─── Data to process

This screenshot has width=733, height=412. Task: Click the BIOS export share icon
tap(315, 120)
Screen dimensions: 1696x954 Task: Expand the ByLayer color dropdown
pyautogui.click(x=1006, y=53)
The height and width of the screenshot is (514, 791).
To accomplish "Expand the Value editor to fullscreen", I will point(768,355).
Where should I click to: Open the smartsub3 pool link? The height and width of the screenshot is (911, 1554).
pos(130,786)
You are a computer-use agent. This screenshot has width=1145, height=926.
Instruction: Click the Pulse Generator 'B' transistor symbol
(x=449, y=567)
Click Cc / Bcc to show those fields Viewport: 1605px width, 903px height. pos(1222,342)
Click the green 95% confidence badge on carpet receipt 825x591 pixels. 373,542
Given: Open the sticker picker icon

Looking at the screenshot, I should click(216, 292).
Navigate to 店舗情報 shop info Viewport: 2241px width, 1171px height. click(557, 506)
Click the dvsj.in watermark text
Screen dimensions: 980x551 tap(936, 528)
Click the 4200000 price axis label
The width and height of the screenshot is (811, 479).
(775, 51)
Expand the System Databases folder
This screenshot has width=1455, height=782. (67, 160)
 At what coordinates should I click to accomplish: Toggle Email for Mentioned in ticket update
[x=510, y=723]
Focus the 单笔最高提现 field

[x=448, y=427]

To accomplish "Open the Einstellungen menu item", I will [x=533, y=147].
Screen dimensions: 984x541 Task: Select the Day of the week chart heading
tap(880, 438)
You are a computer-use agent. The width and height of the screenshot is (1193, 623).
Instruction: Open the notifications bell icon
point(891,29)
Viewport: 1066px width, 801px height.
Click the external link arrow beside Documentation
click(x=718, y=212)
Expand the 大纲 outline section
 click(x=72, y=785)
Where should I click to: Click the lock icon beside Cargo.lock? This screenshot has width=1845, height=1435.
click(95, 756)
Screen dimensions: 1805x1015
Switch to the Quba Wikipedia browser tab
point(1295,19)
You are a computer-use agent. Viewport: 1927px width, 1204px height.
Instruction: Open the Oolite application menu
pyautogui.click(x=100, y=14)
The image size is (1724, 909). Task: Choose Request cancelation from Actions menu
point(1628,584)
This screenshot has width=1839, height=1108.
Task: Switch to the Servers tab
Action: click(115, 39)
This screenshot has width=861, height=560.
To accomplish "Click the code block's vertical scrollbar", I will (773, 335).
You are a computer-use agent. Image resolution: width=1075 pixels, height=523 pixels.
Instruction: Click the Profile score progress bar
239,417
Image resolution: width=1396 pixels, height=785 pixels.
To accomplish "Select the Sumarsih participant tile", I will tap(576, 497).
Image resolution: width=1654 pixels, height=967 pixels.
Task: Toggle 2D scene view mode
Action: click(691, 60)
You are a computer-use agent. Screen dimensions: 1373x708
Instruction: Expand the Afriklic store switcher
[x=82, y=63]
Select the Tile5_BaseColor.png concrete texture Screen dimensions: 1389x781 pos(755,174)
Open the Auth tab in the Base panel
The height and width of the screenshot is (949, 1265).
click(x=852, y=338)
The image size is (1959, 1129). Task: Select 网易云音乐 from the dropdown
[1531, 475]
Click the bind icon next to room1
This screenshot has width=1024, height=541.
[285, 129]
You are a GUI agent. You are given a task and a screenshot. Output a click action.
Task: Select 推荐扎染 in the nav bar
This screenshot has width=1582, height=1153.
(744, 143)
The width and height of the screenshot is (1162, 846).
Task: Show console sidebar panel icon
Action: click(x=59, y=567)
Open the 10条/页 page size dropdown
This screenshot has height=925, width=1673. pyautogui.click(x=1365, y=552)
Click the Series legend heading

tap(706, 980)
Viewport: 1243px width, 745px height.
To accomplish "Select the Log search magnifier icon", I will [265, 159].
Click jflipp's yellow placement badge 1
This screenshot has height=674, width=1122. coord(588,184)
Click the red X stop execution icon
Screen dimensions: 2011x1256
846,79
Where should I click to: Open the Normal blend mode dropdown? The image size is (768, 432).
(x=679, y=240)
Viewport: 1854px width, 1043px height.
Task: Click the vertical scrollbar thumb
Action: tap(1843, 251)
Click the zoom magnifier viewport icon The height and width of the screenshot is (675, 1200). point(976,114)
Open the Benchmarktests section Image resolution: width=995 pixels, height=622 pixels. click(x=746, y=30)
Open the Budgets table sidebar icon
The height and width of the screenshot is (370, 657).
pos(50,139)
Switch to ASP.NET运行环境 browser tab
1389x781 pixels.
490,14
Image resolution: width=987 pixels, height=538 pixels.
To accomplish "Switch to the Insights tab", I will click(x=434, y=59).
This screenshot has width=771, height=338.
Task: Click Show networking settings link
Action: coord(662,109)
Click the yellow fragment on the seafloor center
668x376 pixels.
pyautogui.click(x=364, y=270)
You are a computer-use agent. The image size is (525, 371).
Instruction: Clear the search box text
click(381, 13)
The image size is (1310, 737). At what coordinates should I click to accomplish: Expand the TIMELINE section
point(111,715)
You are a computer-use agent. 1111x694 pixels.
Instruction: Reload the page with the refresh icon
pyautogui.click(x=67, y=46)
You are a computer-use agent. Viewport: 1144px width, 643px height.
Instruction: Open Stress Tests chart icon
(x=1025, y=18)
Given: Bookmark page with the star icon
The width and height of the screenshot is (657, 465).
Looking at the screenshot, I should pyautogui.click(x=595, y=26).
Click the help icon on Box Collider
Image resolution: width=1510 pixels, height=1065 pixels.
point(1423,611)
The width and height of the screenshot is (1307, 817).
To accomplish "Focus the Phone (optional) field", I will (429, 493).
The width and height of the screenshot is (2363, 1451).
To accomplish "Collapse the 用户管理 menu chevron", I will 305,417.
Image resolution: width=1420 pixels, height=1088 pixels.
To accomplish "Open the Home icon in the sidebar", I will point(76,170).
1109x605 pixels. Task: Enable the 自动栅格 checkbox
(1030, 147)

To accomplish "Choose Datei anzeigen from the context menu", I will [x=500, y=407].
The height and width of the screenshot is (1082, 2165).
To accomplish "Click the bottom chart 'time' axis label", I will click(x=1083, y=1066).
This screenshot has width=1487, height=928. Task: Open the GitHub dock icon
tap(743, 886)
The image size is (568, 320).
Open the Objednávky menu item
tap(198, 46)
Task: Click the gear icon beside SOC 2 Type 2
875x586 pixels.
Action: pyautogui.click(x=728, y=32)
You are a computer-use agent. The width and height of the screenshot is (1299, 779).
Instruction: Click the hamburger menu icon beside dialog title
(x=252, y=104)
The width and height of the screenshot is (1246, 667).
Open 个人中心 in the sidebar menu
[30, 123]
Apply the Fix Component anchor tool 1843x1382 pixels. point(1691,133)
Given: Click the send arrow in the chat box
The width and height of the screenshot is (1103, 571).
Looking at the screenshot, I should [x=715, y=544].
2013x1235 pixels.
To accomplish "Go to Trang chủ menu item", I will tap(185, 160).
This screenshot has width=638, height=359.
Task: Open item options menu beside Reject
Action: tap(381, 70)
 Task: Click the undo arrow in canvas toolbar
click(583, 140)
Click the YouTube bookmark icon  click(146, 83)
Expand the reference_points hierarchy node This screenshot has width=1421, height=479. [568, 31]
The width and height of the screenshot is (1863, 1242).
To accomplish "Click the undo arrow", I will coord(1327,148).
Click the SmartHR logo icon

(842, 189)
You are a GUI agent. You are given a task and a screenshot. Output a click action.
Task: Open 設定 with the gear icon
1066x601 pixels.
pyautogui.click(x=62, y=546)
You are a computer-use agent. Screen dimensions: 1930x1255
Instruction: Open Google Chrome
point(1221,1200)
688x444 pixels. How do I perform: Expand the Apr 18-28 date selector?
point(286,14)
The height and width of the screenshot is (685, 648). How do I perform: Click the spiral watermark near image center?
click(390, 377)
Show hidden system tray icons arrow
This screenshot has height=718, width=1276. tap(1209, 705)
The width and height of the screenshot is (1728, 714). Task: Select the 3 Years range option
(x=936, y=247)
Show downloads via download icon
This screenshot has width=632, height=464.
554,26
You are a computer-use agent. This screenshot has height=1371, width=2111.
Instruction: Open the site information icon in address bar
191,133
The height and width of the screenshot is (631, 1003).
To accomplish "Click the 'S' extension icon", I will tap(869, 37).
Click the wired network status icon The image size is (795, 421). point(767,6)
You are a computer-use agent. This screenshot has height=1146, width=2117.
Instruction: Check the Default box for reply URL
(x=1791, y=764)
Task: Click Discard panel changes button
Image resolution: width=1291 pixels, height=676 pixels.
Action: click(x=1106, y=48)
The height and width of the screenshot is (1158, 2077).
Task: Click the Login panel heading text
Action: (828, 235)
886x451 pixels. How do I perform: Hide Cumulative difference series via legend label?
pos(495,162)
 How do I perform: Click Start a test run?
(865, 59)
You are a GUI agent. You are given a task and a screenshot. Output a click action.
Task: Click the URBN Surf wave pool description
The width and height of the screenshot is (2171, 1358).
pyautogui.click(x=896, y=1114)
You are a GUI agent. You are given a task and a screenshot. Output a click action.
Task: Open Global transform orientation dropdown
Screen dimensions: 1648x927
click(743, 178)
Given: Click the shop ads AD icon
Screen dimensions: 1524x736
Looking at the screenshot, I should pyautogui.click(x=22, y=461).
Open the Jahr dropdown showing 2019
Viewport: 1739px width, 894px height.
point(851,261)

──────

• _Exercise directions_: If a line in the records includes the string "magnifier", copy it.

• _Exercise output_:
To accomplish "Select the Log search magnifier icon", I will [265, 159].
Click the zoom magnifier viewport icon The height and width of the screenshot is (675, 1200). point(976,114)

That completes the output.